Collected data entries
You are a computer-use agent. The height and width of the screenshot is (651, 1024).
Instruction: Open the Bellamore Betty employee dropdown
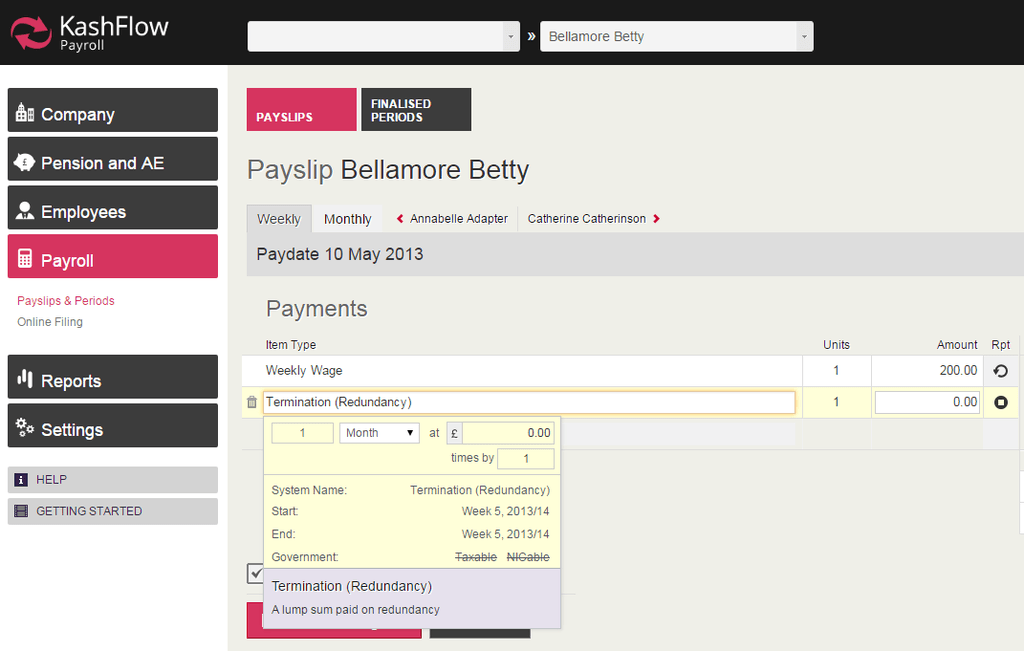coord(804,37)
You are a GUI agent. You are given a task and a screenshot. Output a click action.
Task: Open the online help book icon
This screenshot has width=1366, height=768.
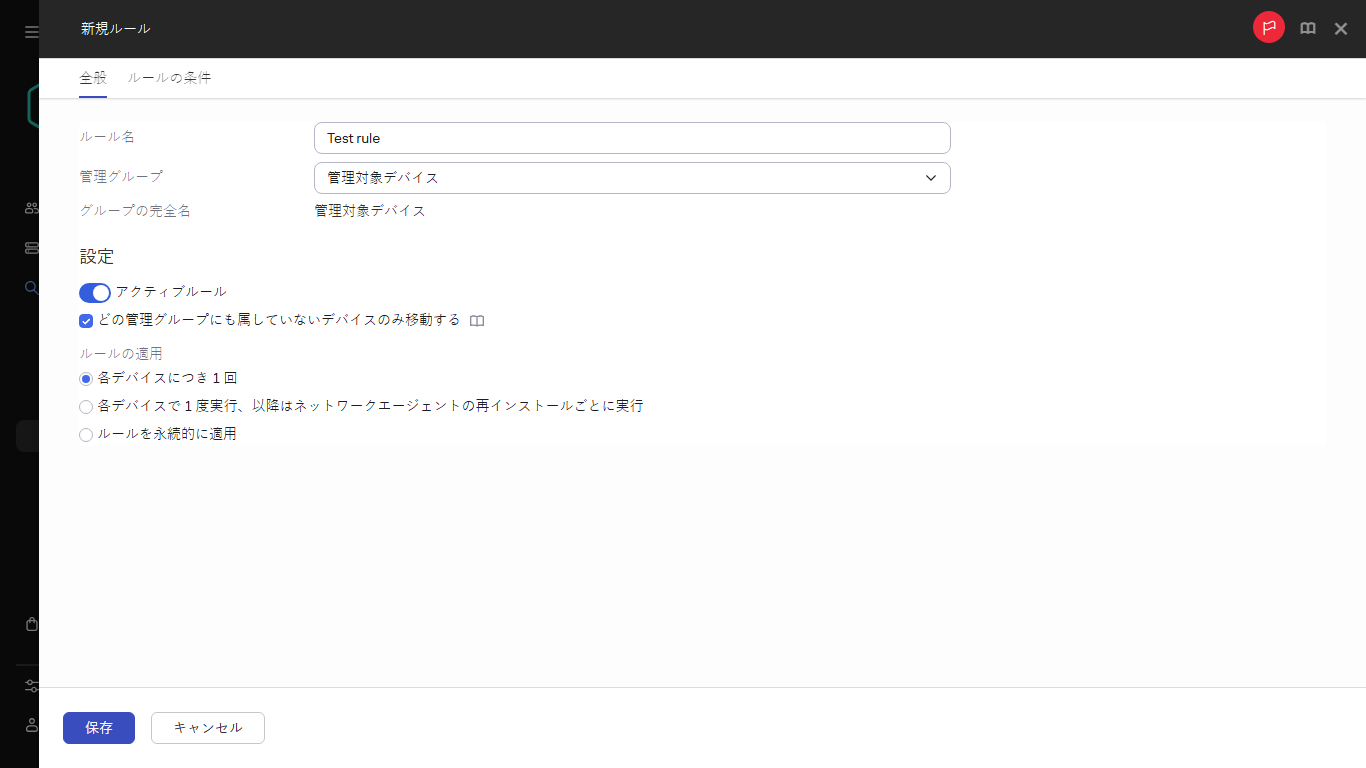tap(1307, 28)
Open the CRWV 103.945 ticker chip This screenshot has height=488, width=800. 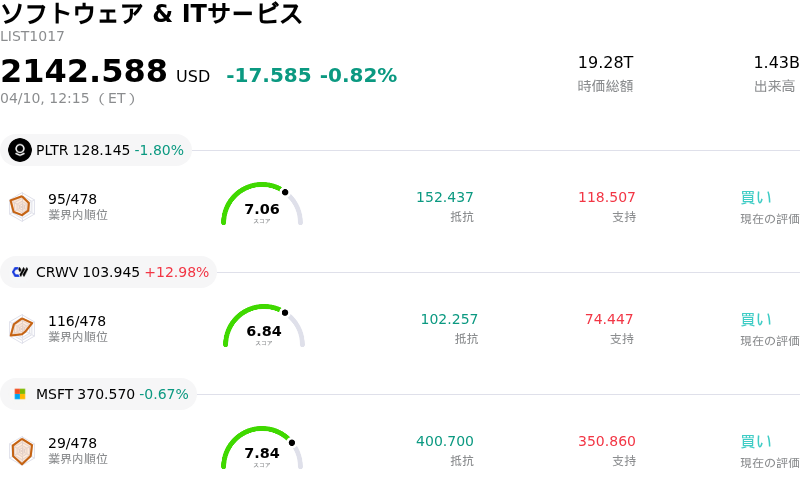coord(109,272)
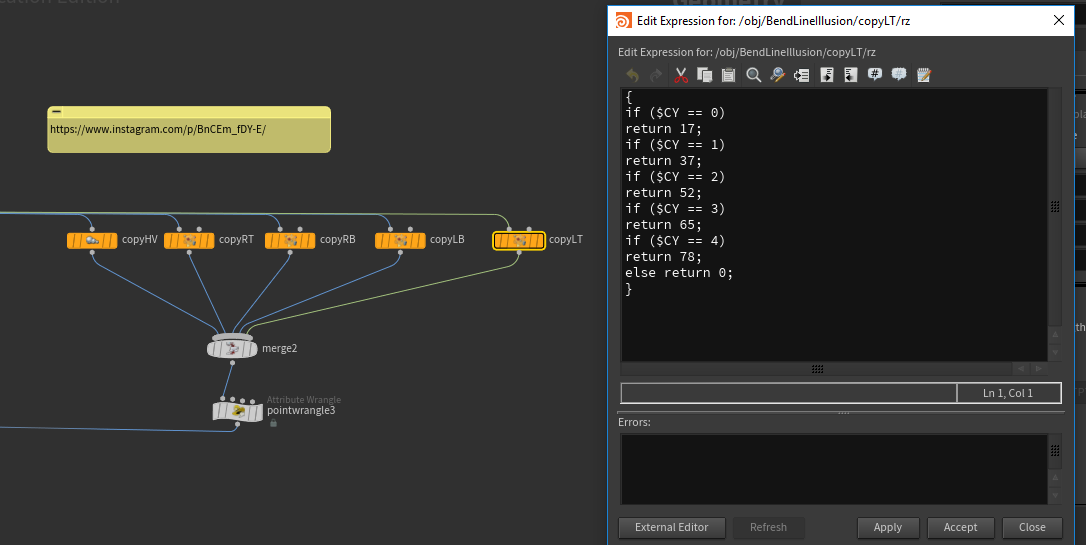This screenshot has height=545, width=1086.
Task: Open Find with the magnifying glass icon
Action: (753, 75)
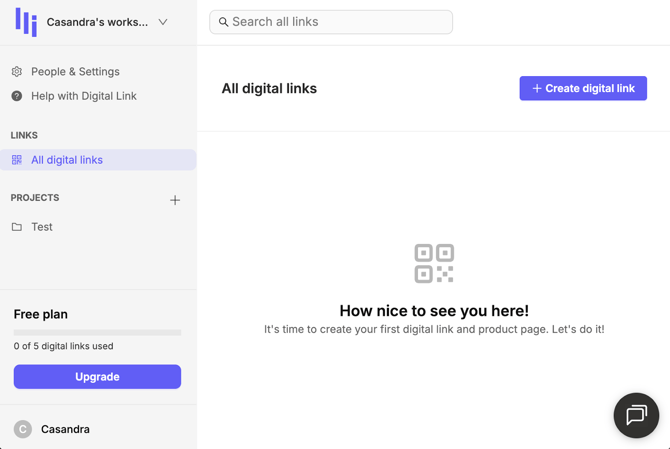The image size is (670, 449).
Task: Click the Help question mark icon
Action: pyautogui.click(x=17, y=96)
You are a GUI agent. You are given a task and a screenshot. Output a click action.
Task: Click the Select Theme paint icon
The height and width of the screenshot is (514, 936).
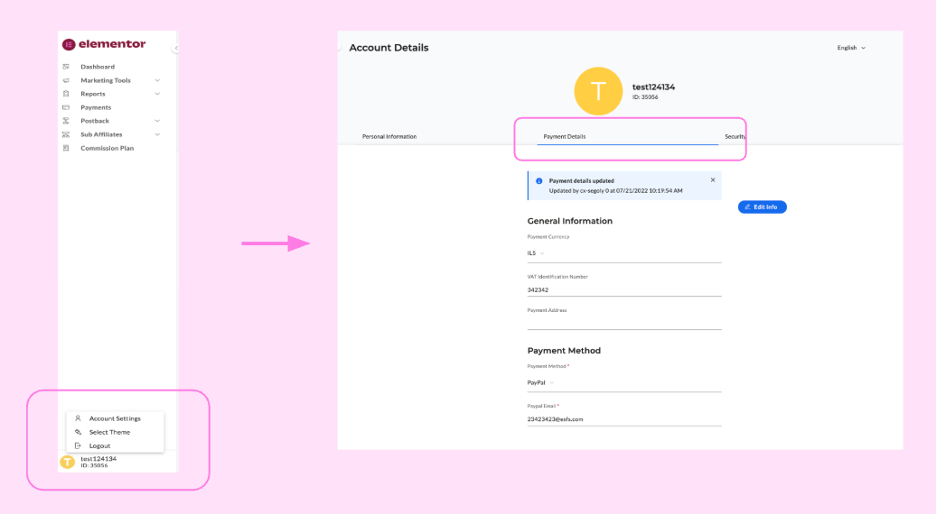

• Problem to work on:
Could you set down exactly, and only, the lines from the line containing "Task: Click the Select Theme paint icon" through the last line of the records, both included, without the pictures?

• Result for this exercise:
Task: Click the Select Theme paint icon
The height and width of the screenshot is (514, 936).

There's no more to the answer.